What to produce: Your copy begins at the line with "Task: Click the Rank column header" and runs through the end of the data below. Set down only those lines exactly, without pictures.

Pixel coordinate grounding data
--------------------
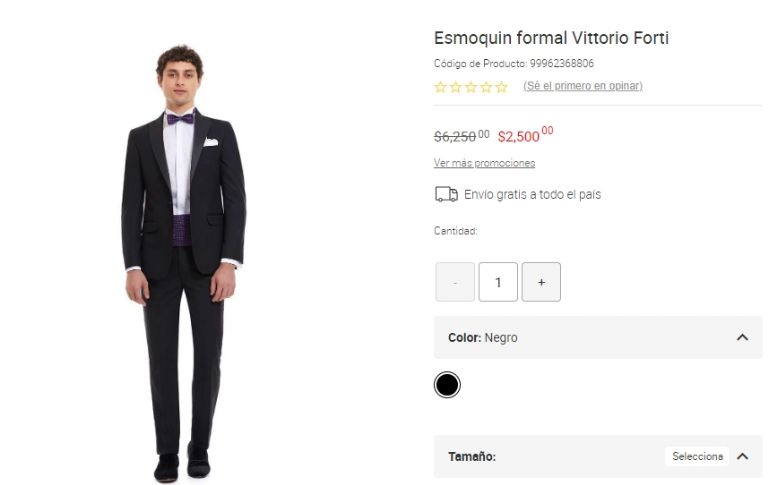The image size is (768, 485).
Task: Select the black color swatch
Action: (447, 385)
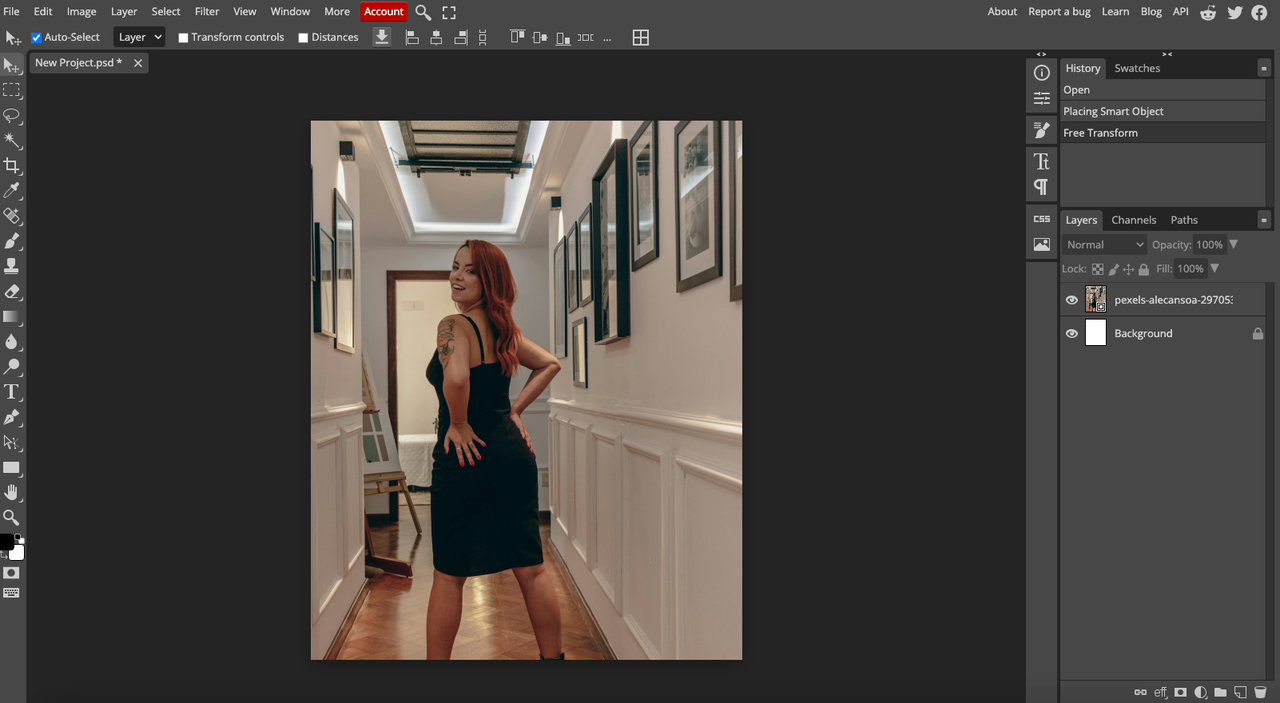Click the foreground black color swatch

pyautogui.click(x=6, y=542)
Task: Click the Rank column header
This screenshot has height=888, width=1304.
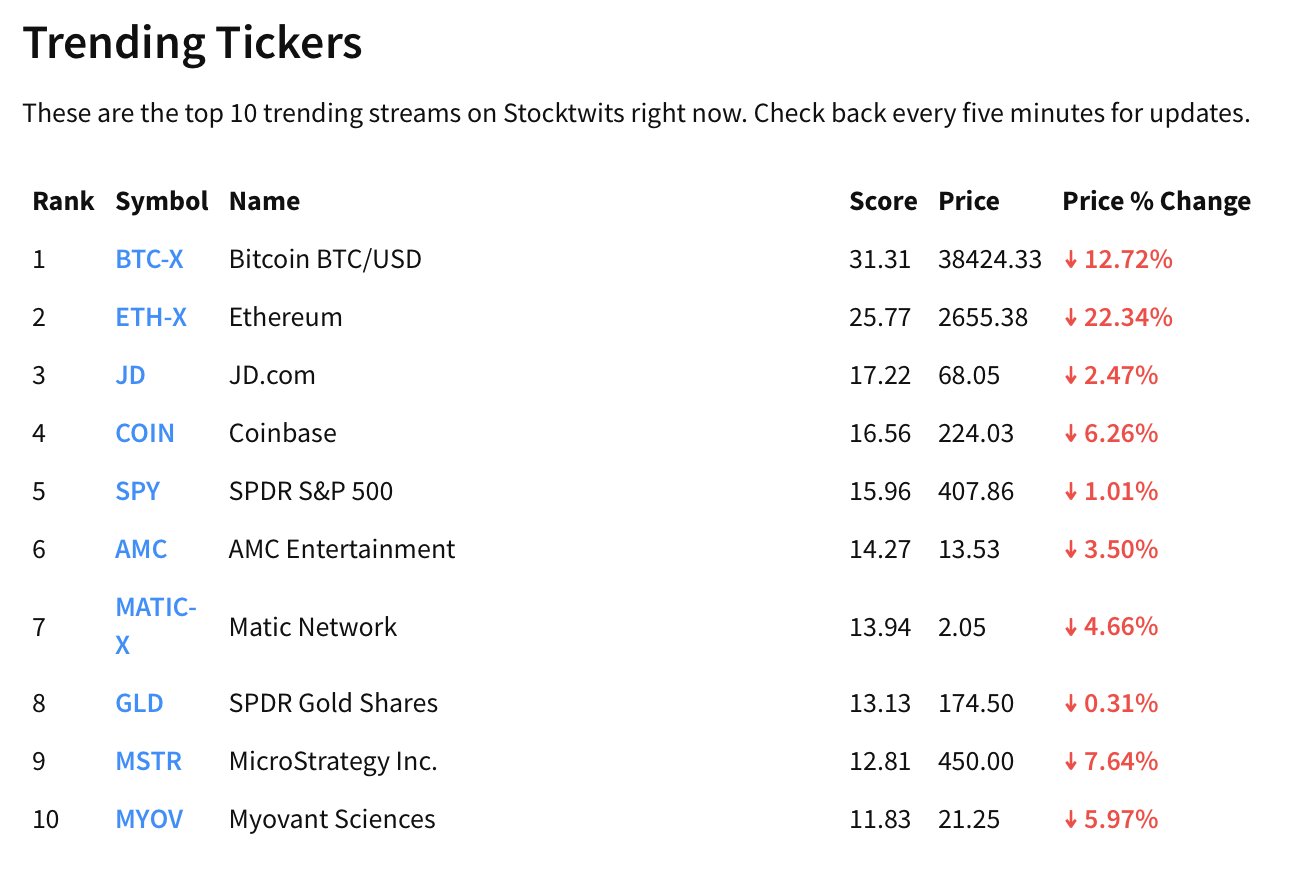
--------------------
Written reply:
Task: Click the Rank column header
This screenshot has height=888, width=1304.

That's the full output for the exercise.